14.     In wie vielen Fällen konnten ungelöste Kriminalfälle abgeschlossen und die Täter einer
Verurteilung zugeführt werden?

15.     Wie beurteilen Sie nach den bisherigen Erfahrungen insgesamt das „Hit - / No- Hit-
Verfahren"?

16.     In wie vielen Fällen kam es bislang zwischen Österreich und einem anderem Vertragsstaat zu
einem Informationsaustausch zu präventiven Zwecken im Rahmen von Großveranstaltungen
über reisende Gewalttäter (z.B. Hooligans)? Wie viele Personen waren davon betroffen?

17.     Kam es bereits zu einem Massenabgleich nach Art. 4 des Prümer Vertrages? Wenn ja, wie
viele Personen waren betroffen?


18.   Wie viele Kontrollen durch die nationale Datenschutzkontrollbehörde (DSK) hinsichtlich der
Rechtmäßigkeit der Datenübermittlungen fanden in Österreich bereits statt? Zu welchen
Ergebnissen kam diese Kontrollbehörde?

19.   Wie wird das Auskunftsrecht (Rechtsgrundlage, Herkunft der Daten etc.) Betroffener bei
Übernahme des Prümer-Vertrages in das Gemeinschaftsrecht abgesichert und in der EU
durchgesetzt werden?

20. Wie ist der Zugang von europäischen Bürgern zu den unabhängigen (nationalen)
Datenschutzkontrollbehörden bei Übernahme des Prümer-Vertrages in das
Gemeinschaftsrecht abgesichert?

21. Soll im Zuge der Übernahme des Prümer Vertrages in das Gemeinschaftsrecht die bestehende
Durchführungsvereinbarung des Prümer Vertrages neu geregelt bzw. geändert werden? Wenn
ja, in welchen konkreten Punkten?

22. Wann haben die einzelnen Vertragsstaaten den Prümer-Vertrag ratifiziert und wann ist dieser
Vertrag für Österreich im Verhältnis zu anderen Vertragsstaaten in Kraft getreten (ersuche um
Aufschlüsslung der Staaten und des jeweiligen Zeitpunktes)?

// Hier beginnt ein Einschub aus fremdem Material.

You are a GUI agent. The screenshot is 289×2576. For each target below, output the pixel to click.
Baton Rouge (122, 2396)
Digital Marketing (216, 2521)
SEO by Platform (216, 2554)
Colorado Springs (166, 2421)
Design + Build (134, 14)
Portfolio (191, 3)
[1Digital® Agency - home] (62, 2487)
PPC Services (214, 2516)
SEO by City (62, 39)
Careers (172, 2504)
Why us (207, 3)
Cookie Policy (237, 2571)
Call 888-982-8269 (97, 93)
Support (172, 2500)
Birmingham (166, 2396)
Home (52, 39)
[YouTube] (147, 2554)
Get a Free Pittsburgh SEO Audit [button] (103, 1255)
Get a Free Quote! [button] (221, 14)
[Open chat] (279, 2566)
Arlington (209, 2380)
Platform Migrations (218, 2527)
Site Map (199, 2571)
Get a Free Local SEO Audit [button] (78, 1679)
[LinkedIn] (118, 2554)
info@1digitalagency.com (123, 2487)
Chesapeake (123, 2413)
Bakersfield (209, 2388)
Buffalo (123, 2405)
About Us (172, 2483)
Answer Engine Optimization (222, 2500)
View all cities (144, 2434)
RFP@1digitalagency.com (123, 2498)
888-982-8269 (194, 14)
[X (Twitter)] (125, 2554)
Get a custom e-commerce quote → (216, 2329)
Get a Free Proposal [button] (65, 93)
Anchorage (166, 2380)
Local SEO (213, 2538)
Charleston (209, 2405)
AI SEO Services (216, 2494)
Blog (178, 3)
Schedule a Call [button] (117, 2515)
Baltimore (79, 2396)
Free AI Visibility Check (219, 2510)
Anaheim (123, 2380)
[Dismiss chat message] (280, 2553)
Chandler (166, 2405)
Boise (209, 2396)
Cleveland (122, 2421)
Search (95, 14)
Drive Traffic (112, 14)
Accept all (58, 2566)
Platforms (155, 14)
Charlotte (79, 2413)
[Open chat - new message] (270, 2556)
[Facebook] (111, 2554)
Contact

23. Welche Haltung hat das Innenressort bei den Gesprächen und Verhandlungen (Deutsche
Ratspräsidentschaft) auf europäischer Ebene für einen Rahmenbeschluss zum Datenschutz im
Sicherheitsbereich eingenommen und vertreten?

24. Woran und an welchen Staaten ist ein Beschluss bislang gescheitert?